Text for analysis below:

On Mon, Dec 31, 2012 at 07:10:25AM -0800, David Simmons-Duffin wrote:
> The old behavior seems correct to me. (It can be recovered by doing
> something like `(1+z40*z40)(
z40.mc)`, but this is somewhat ugly, and it
> would be nice to have the correct MathContext applied at each stage in a
> computation.) Was this change intentional? If so, what was the reasoning
> behind it, and what is the best way to recover the old behavior?
So, scala.math.BigDecimal is a bit of a fiasco. I agree that in this
case it'd be nice to have the 2.9 behavior, but the 2.9 behavior itself
broke other things (which worked in 2.8). As Paul mentioned on the
ticket, under 2.9 you get behavior like this:
Welcome to Scala version 2.9.2 (Java HotSpot(TM) 64-Bit Server VM, Java 1.6.0_37).
Type in expressions to have them evaluated.
Type :help for more information.
scala> BigDecimal("123895823953295832958329582392395923573925") % BigDecimal("3")
java.lang.ArithmeticException: Division impossible
So, the behavior was reverted to the 2.8 case to avoid these kinds of
crashes. I agree that the explosion of precision is bad, but I don't
think it's worth trading for these kinds of runtime errors.
I don't think many people would disagree that BigDecimal (and possibly
BigInt) need a major overhaul to be useful, non-buggy, first-class
members of the Scala ecosystem. I haven't had the time to try to sit
down and come up with a good overall design for it (yet) but would love
to collaborate on this if it's something you're interested in.

End of Text for analysis.
Input data below:

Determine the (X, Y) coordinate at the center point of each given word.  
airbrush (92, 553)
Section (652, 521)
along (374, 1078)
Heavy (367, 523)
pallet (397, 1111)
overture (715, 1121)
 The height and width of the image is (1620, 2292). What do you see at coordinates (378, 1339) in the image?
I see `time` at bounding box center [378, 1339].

End of Input data.

> [Instructions to follow] Retype the part of the Scala BigDecimal email that opens with the words containing "Type in expressions" and closes with "you're interested in.". None of the data is needed here.

> [Task result]
Type in expressions to have them evaluated.
Type :help for more information.
scala> BigDecimal("123895823953295832958329582392395923573925") % BigDecimal("3")
java.lang.ArithmeticException: Division impossible
So, the behavior was reverted to the 2.8 case to avoid these kinds of
crashes. I agree that the explosion of precision is bad, but I don't
think it's worth trading for these kinds of runtime errors.
I don't think many people would disagree that BigDecimal (and possibly
BigInt) need a major overhaul to be useful, non-buggy, first-class
members of the Scala ecosystem. I haven't had the time to try to sit
down and come up with a good overall design for it (yet) but would love
to collaborate on this if it's something you're interested in.